Issues Facing the Secondary Market for FmHA Guaranteed Loans Gao ID: RCED-91-138 June 13, 1991

Pursuant to a congressional request, GAO reviewed the: (1) issues the Federal Agricultural Mortgage Corporation (Farmer Mac) faced in facilitating the creation of a secondary market for Farmers Home Administration (FmHA) guaranteed loans; and (2) impact of such a market on the government's exposure to risk.

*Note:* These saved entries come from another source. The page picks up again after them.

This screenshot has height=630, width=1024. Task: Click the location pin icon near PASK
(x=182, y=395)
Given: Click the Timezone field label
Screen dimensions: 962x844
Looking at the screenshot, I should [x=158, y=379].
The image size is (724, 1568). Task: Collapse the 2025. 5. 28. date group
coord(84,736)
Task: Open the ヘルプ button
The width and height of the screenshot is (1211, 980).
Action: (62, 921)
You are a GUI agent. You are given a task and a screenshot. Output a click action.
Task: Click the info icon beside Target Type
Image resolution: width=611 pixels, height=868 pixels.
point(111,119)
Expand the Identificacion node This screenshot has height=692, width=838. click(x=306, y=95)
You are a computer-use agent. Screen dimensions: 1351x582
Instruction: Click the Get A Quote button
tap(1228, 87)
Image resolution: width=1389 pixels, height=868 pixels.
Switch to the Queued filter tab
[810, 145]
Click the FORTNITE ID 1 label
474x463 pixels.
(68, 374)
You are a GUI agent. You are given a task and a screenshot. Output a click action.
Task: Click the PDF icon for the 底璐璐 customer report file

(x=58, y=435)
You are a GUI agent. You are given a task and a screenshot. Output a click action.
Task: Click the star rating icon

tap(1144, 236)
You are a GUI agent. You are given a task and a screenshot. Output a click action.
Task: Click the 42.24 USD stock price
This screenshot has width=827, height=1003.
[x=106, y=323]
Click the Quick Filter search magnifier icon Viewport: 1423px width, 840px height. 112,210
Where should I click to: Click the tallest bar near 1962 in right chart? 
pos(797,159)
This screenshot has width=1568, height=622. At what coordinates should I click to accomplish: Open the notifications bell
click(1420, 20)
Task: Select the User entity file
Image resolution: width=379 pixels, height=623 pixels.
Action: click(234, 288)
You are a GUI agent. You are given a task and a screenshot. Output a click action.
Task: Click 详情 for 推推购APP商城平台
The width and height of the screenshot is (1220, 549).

GAO found that: (1) Farmer Mac created the Farmer Mac II program to establish a continuing, predictable, and competitively priced secondary market in which lenders could sell the guaranteed portions of their FmHA guaranteed loans; (2) FmHA-guaranteed loans would be difficult to combine into marketable pools, since they lacked such common characteristics as loan interest rates, maturity dates, and payment dates; (3) agricultural banks are currently well positioned to extend credit and may not need additional liquidity offered by Farmer Mac II; (4) due to pooling and liquidity problems, the number of FmHA-guaranteed loans may not be large enough to support a secondary market; (5) the Farmer Mac plan to purchase loans and offer lenders a management premium may place Farmer Mac II at a competitive disadvantage with the existing ad hoc secondary market, since sellers in the ad hoc market earn a return over the life of the loan; (6) the success of Farmer Mac II will likely depend on such advantages as providing a uniform infrastructure for selling loans and securities, and a guarantee of timely payment of principal and interest to investors; and (7) such actions as lenders refinancing loans to existing customers who are financially stressed and improper FmHA management of guaranteed-loans could increase the government's risk exposure.